Print out the records below with nothing altered.

================

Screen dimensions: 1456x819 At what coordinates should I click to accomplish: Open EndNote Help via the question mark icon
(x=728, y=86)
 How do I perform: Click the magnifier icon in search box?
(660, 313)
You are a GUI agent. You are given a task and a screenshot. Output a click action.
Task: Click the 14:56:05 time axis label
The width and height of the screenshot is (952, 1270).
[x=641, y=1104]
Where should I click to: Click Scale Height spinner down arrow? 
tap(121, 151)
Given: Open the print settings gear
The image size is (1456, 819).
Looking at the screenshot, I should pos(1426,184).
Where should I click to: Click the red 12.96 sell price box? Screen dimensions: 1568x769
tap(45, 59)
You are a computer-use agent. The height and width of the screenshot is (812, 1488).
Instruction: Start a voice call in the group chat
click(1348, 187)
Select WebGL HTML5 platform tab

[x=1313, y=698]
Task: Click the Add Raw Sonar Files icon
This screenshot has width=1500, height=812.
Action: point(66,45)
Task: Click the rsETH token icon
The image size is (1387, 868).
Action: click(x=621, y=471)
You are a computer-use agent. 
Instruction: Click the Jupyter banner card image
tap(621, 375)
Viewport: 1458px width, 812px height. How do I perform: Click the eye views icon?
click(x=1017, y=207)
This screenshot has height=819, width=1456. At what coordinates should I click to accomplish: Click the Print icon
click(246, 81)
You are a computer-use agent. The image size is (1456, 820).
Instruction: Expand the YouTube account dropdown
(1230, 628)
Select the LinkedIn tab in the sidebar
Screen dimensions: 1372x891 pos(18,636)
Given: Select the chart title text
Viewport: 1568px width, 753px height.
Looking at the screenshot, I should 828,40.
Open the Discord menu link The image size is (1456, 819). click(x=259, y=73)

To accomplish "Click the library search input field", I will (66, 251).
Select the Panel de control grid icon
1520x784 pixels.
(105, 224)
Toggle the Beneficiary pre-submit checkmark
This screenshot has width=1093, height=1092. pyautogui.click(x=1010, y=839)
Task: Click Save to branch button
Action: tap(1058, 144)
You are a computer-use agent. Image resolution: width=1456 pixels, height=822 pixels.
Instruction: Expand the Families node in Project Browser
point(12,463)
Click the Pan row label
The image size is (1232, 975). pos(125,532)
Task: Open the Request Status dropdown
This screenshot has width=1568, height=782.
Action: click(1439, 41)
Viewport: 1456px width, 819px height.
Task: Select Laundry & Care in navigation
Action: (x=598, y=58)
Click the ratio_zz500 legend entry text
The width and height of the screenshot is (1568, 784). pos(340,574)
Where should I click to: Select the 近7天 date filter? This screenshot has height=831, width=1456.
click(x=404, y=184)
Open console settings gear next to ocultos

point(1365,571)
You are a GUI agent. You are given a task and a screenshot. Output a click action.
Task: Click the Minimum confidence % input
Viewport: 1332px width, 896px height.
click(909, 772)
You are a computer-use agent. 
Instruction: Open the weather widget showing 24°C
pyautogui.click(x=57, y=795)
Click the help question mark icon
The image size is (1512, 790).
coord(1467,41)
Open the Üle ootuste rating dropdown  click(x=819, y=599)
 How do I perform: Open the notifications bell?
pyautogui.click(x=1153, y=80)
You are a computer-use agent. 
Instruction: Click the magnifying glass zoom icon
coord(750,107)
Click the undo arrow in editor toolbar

================

ANSWER TO THIS EXERCISE:
Screen dimensions: 1456x819 At what coordinates should I click to accomplish: Open EndNote Help via the question mark icon
(x=728, y=86)
 How do I perform: Click the magnifier icon in search box?
(660, 313)
You are a GUI agent. You are given a task and a screenshot. Output a click action.
Task: Click the 14:56:05 time axis label
The width and height of the screenshot is (952, 1270).
[x=641, y=1104]
Where should I click to: Click Scale Height spinner down arrow? 
tap(121, 151)
Given: Open the print settings gear
The image size is (1456, 819).
Looking at the screenshot, I should pos(1426,184).
Where should I click to: Click the red 12.96 sell price box? Screen dimensions: 1568x769
tap(45, 59)
You are a computer-use agent. The height and width of the screenshot is (812, 1488).
Instruction: Start a voice call in the group chat
click(1348, 187)
Select WebGL HTML5 platform tab

[x=1313, y=698]
Task: Click the Add Raw Sonar Files icon
This screenshot has width=1500, height=812.
Action: point(66,45)
Task: Click the rsETH token icon
The image size is (1387, 868).
Action: click(x=621, y=471)
You are a computer-use agent. 
Instruction: Click the Jupyter banner card image
tap(621, 375)
Viewport: 1458px width, 812px height. How do I perform: Click the eye views icon?
click(x=1017, y=207)
This screenshot has height=819, width=1456. At what coordinates should I click to accomplish: Click the Print icon
click(246, 81)
You are a computer-use agent. The image size is (1456, 820).
Instruction: Expand the YouTube account dropdown
(1230, 628)
Select the LinkedIn tab in the sidebar
Screen dimensions: 1372x891 pos(18,636)
Given: Select the chart title text
Viewport: 1568px width, 753px height.
Looking at the screenshot, I should 828,40.
Open the Discord menu link The image size is (1456, 819). click(x=259, y=73)

To accomplish "Click the library search input field", I will (66, 251).
Select the Panel de control grid icon
1520x784 pixels.
(105, 224)
Toggle the Beneficiary pre-submit checkmark
This screenshot has width=1093, height=1092. pyautogui.click(x=1010, y=839)
Task: Click Save to branch button
Action: tap(1058, 144)
You are a computer-use agent. Image resolution: width=1456 pixels, height=822 pixels.
Instruction: Expand the Families node in Project Browser
point(12,463)
Click the Pan row label
The image size is (1232, 975). pos(125,532)
Task: Open the Request Status dropdown
This screenshot has width=1568, height=782.
Action: click(1439, 41)
Viewport: 1456px width, 819px height.
Task: Select Laundry & Care in navigation
Action: (x=598, y=58)
Click the ratio_zz500 legend entry text
The width and height of the screenshot is (1568, 784). pos(340,574)
Where should I click to: Select the 近7天 date filter? This screenshot has height=831, width=1456.
click(x=404, y=184)
Open console settings gear next to ocultos

point(1365,571)
You are a GUI agent. You are given a task and a screenshot. Output a click action.
Task: Click the Minimum confidence % input
Viewport: 1332px width, 896px height.
click(909, 772)
You are a computer-use agent. 
Instruction: Open the weather widget showing 24°C
pyautogui.click(x=57, y=795)
Click the help question mark icon
The image size is (1512, 790).
coord(1467,41)
Open the Üle ootuste rating dropdown  click(x=819, y=599)
 How do I perform: Open the notifications bell?
pyautogui.click(x=1153, y=80)
You are a computer-use agent. 
Instruction: Click the magnifying glass zoom icon
coord(750,107)
Click the undo arrow in editor toolbar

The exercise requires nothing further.